Spain starts to reap rewards of one Brexit benefit
British tourists in Spain are taking advantage of a perk that the UK’s exit from the EU has brought on: tax-free holiday shopping. Although they’re already splurging more than ever, it remains an untapped diamond for the Spanish economy.
Around 715,000 British tourists visited Spain during August 2021, the Spanish government announced on Monday, representing around one in every seven of the 5.2 million international tourists that spent their holidays in the country during the summer month.
It’s a far cry from the 2.1 million Britons who reached Spanish shores in August 2019, but the pandemic together with the UK’s strict traffic-light system and costly testing requirements have all contributed to dissuading many from going abroad.
However, Spanish authorities are feeling rather buoyant about the future of British tourism in Spain now that Brexit has come into force.
The reason for this is that as non-EU residents, UK holidaymakers in Spain or in other countries in the bloc can claim back VAT of up to 21 percent on goods they buy during their trips.
It does not apply to services– you can’t get the VAT back on your restaurant bills, car rental, theatre tickets, flights, or train tickets. But it does apply to fashion items, cosmetics, jewellery, technology, and some food and drink items.
The tax-free agreement has opened up a wealth of possibilities for Spain’s retail and tourism sector, both of which are looking to attract big spenders in a similar way to how their French and Italian counterparts do.
So far, there is a reason for Spain to feel confident this new arrangement could have a positive impact.
From January to September 2021, British tourists who deducted VAT spent an average €1,337 (£1,139) on their purchases, higher than any other non-EU nationality and far above the 2019 annual average of €357.
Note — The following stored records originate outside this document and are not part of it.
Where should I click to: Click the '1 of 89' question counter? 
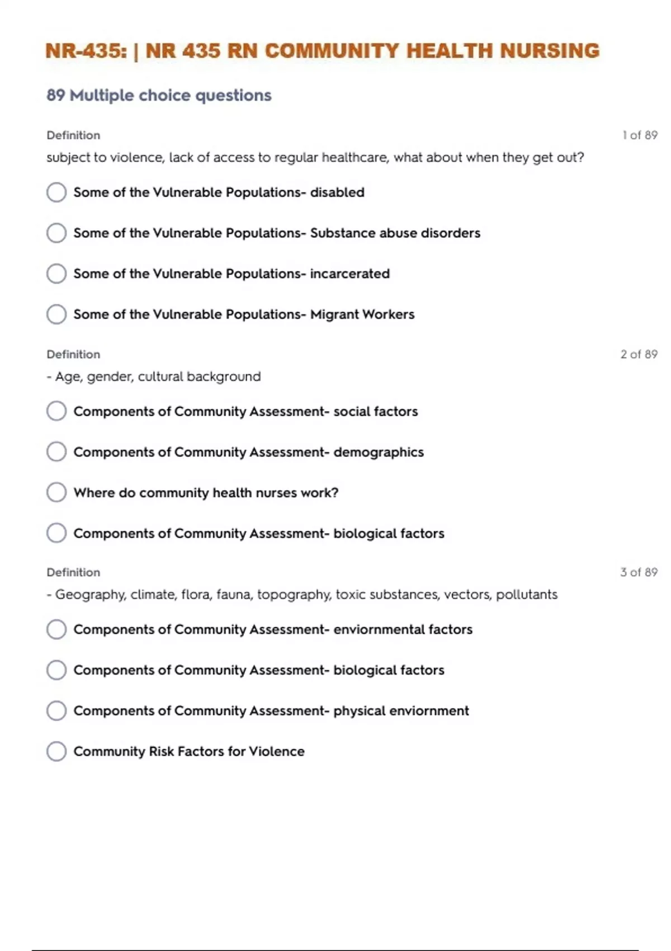coord(640,135)
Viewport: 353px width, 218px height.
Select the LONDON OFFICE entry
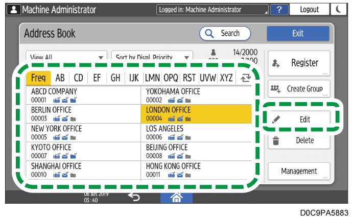click(196, 114)
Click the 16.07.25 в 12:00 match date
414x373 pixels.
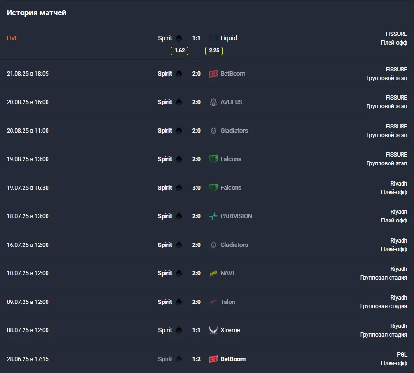pos(28,245)
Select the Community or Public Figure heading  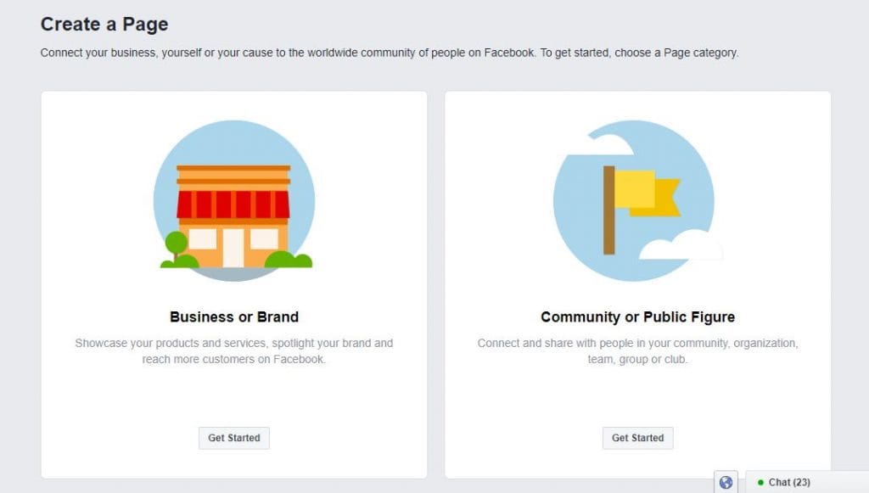click(x=637, y=317)
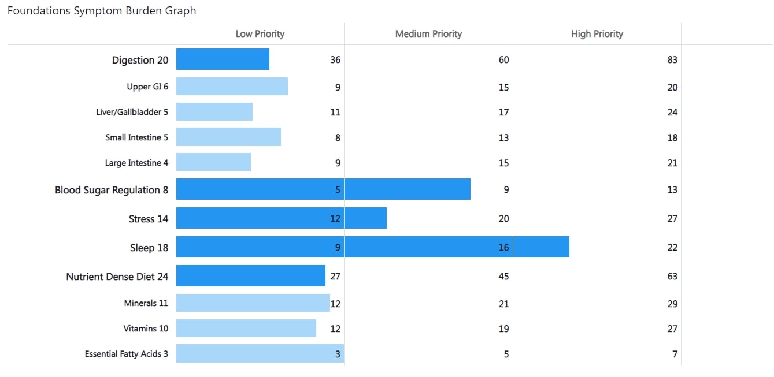Select the Medium Priority column header
774x377 pixels.
(428, 34)
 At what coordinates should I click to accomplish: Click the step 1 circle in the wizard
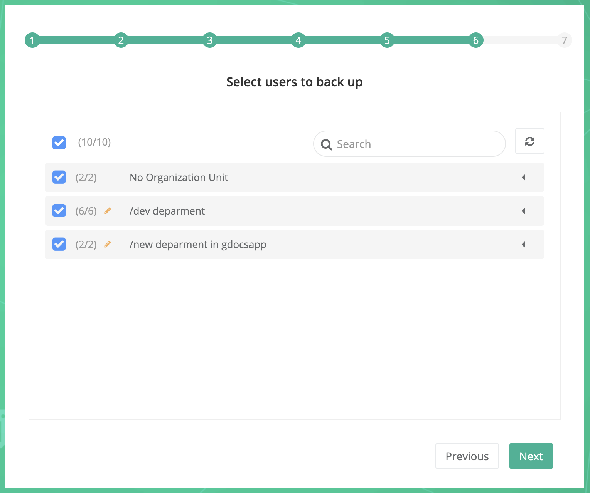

According to figures from tourism shopping tax refund company Global Blue, so far this year Chinese tourists who deducted VAT have been the second biggest spenders in Spain averaging €837 in purchased goods.
But as things stand, many British tourists in Spain are still unaware of this Brexit-induced shopping perk.
“According to the retail stores in Spain, only 10 percent of British tourists who have bought in Spain have taken advantage of the VAT refund,” Global Blue’s General Director in Spain Luis Llorca is quoted as saying in El País.
“It’s a very low percentage since for the rest of non-EU nationalities the rate of awareness is always above 50 per cent”.
For Llorca, it’s hard to estimate how much this market could be worth in the current climate and with so little time since the UK left the EU, but it could be hundreds of millions or billions.
“There’s a correlation between VAT deductions and the positive impact this has on a country’s GDP,” Llorca added.
“In general terms, for each additional euro of VAT refund, demand increases by 1.45 euros and GDP increases by 35 cents.”
Shop owners don’t take on the VAT cost nor does it represent a financial loss for the country, as in tax-free shopping the operation is export so it doesn’t carry VAT.
Global Blue’s study “Brexit and Spain as a shopping destination” revealed that six out of ten UK tourists are willing to spend 50 percent of their holiday budget on shopping.
Spain’s retail sector (except for in the Canary Islands where there’s no tax-free system) finds itself in an enviable situation, but according to the experts, it must act quickly.
It faces stiff competition from countries such as Germany, France, Italy or Portugal and currently only gets 9 percent of the EU’s tax-free pie.
But one factor that does play in Spain’s favour is that in normal pre-pandemic times it’s the favourite destination of British tourists, welcoming 18 million in 2019.
During the summer, El Corte Inglés department stores and Iberia partnered up to raise awareness among British holidaymakers of their newfound shopping benefits.
But according to Global Blue’s General Director in Spain, “Spanish authorities have not yet made the necessary effort to publicise this possibility of return on purchases”.
It’s an opportunity that cannot be missed, with at least €2.6 billion for the taking just in 2021.